I have already implemented this AI - I just need to debug and train it now. To summarise, here's a diagram:
The last problem with the AI though is memory usage. I plan on eventually running the AI on a raspberry pi, so much tuning will be required to reduce memory usage and latency as much I can. In particular, I'll be trying out quantisating my model and writing the persistent daemon to use Tensorflow Lite to reduce memory usage. Models train using the
float32 data type - which uses 32 bits per value, but quantising it after training to use
float16 (16 bits / value) or even
uint8 (8 bits / value) would significantly reduce memory usage.

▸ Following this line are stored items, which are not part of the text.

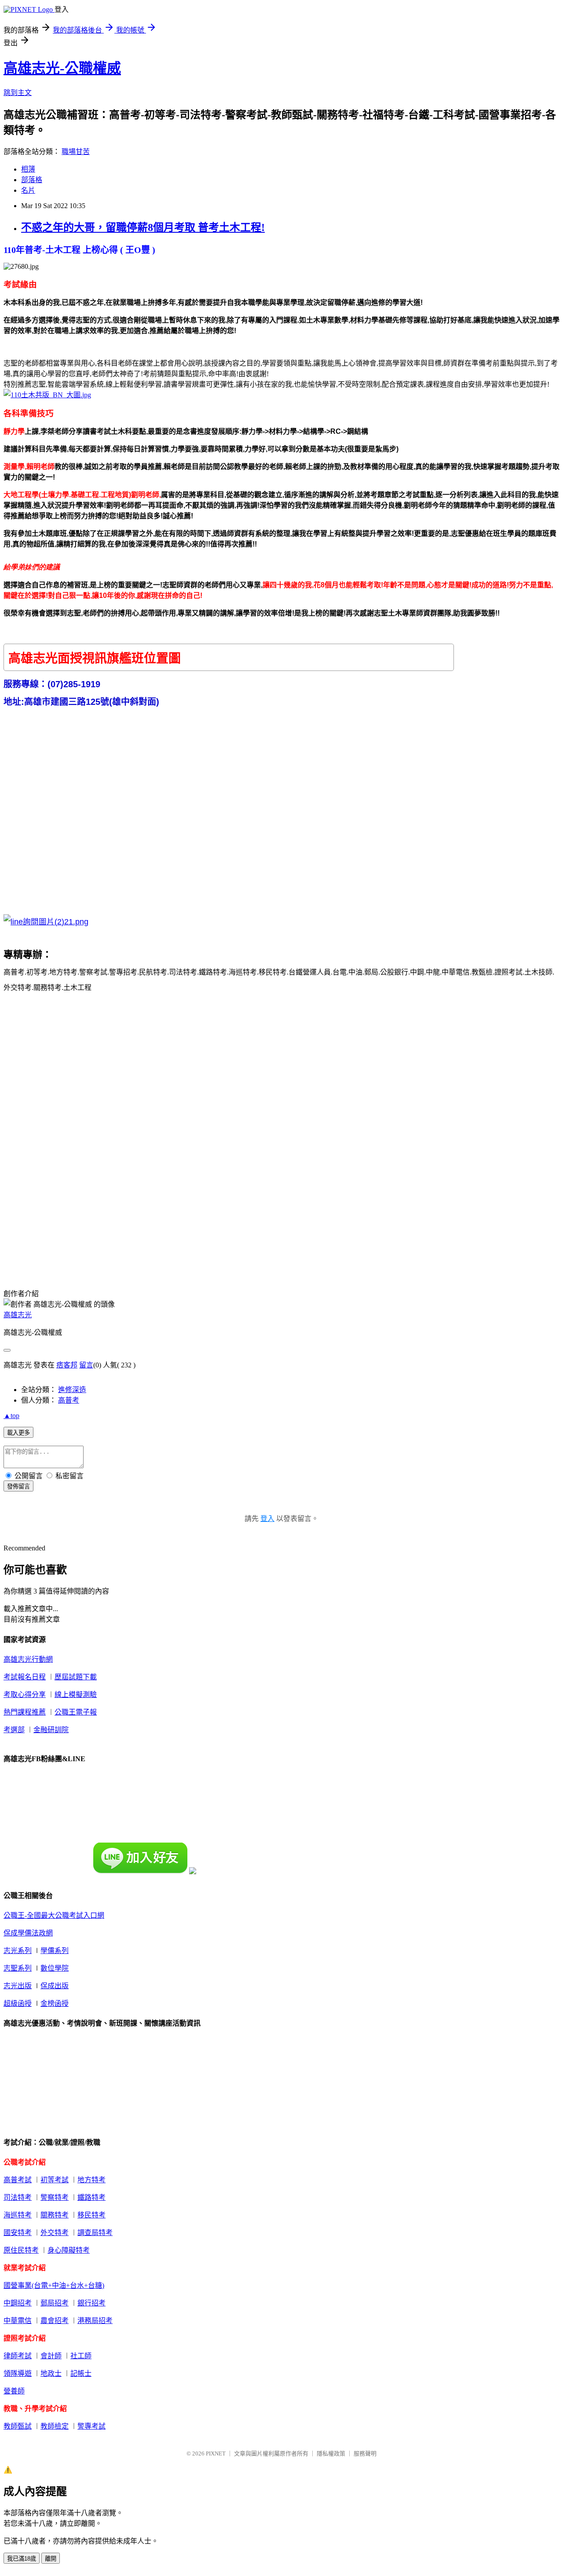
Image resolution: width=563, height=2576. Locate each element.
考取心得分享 (25, 1694)
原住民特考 (21, 2250)
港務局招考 (95, 2320)
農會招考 (54, 2320)
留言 (86, 1365)
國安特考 (18, 2232)
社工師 (80, 2356)
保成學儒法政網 (28, 1933)
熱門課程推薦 (25, 1712)
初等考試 (54, 2180)
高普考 (68, 1400)
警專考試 (91, 2426)
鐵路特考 (91, 2197)
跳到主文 (18, 92)
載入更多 (18, 1432)
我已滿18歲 (21, 2558)
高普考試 (18, 2180)
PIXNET (216, 2453)
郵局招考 (54, 2303)
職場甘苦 (76, 151)
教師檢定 (54, 2426)
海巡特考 (18, 2215)
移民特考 (91, 2215)
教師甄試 (18, 2426)
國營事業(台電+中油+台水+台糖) (54, 2285)
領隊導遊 (18, 2373)
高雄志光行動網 (28, 1659)
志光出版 (18, 1986)
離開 (50, 2558)
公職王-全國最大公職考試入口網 (54, 1915)
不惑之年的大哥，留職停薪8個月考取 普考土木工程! (143, 227)
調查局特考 (95, 2232)
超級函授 (18, 2003)
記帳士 (80, 2373)
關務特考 (54, 2215)
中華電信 (18, 2320)
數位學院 (54, 1968)
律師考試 (18, 2356)
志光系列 (18, 1950)
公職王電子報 (76, 1712)
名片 (28, 190)
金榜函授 (54, 2003)
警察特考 (54, 2197)
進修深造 (72, 1389)
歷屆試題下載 (76, 1677)
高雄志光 (18, 1315)
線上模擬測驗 (76, 1694)
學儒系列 (54, 1950)
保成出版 (54, 1986)
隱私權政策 (331, 2453)
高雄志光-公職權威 (62, 68)
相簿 (28, 169)
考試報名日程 (25, 1677)
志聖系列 (18, 1968)
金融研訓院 (51, 1729)
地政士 (51, 2373)
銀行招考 (91, 2303)
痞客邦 (66, 1365)
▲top (11, 1415)
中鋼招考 (18, 2303)
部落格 (31, 179)
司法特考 (18, 2197)
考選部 (14, 1729)
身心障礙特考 (69, 2250)
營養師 (14, 2391)
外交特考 (54, 2232)
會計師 (51, 2356)
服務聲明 (365, 2453)
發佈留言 (18, 1486)
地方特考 (91, 2180)
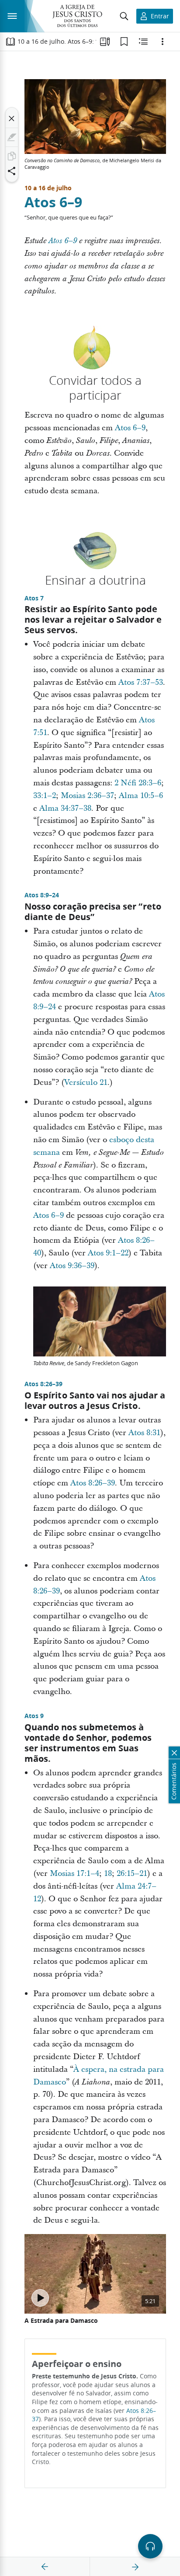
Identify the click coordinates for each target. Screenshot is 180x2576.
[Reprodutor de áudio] (150, 2546)
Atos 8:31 (144, 1432)
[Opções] (162, 41)
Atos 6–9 (53, 202)
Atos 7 (34, 598)
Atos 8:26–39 (43, 1384)
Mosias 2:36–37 (87, 795)
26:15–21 (132, 1873)
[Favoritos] (124, 41)
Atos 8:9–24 (41, 895)
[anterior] (45, 2567)
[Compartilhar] (11, 171)
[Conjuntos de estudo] (105, 41)
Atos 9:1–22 (108, 1253)
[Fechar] (11, 118)
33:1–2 (44, 795)
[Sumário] (10, 42)
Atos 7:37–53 (140, 682)
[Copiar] (11, 156)
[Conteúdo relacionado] (143, 41)
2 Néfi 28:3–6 (137, 782)
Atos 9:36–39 (72, 1265)
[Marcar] (11, 137)
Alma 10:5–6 (141, 795)
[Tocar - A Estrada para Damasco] (40, 2298)
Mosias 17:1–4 (74, 1873)
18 (108, 1873)
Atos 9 (34, 1716)
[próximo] (135, 2567)
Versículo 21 (85, 1082)
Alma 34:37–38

Search engine and indexing
The second part of this is the search engine. The idea here is to index all my photos ahead of time, and then have a web interface I can use to search and filter them. The architecture I plan on using to achieve this is rather complicated, and best explained with a diagram:
- While I'd love to implement my own, meilisearch is an open source project where they have put in more hours into making it cool than I ever would be able to
- Being a separate daemon means I can schedule it on my cluster as a separate task, which potentially might end up on a different machine
With this in mind, the search engine has 2 key parts to it: the crawler / indexer, and the HTTP server that serves the web interface. The web interface will talk to meilisearch to perform searches (not directly; requests will be proxied and transformed).
The crawler will periodically scan the disk for new, updated, and deleted files, and pass them on to the indexer queue. The indexer will do 4 things:
- Caption the image, by talking to a persistent Python child process via Inter Process Communication (IPC) - captions will be written as EXIF data to images
- Thumbnail images and store them in a cache (perhaps some kinda key-value store, as lots of little files on disk would be a disaster for disk space)
- Extract EXIF (and other) metadata
- Finally, push the metadata to meilisearch for indexing
Tasks 2 and 3 can be done in parallel, but the others will need to be done serially - though multiple images can of course be processed concurrently. I anticipate much asynchronous code here, which I'm rather looking forward to finishing writing :D
I already have a good start on the foundation of the search engine here. Once I've implemented enough that it's functional, I'll open source everything.
To finish this post, I have a mockup screenshot of what the main search page might look like:
Obviously the images are all placeholders (append
?help to this URL see the help page) for now and I don't yet have a name for it (suggestions in the comments are most welcome!), but the rough idea is there.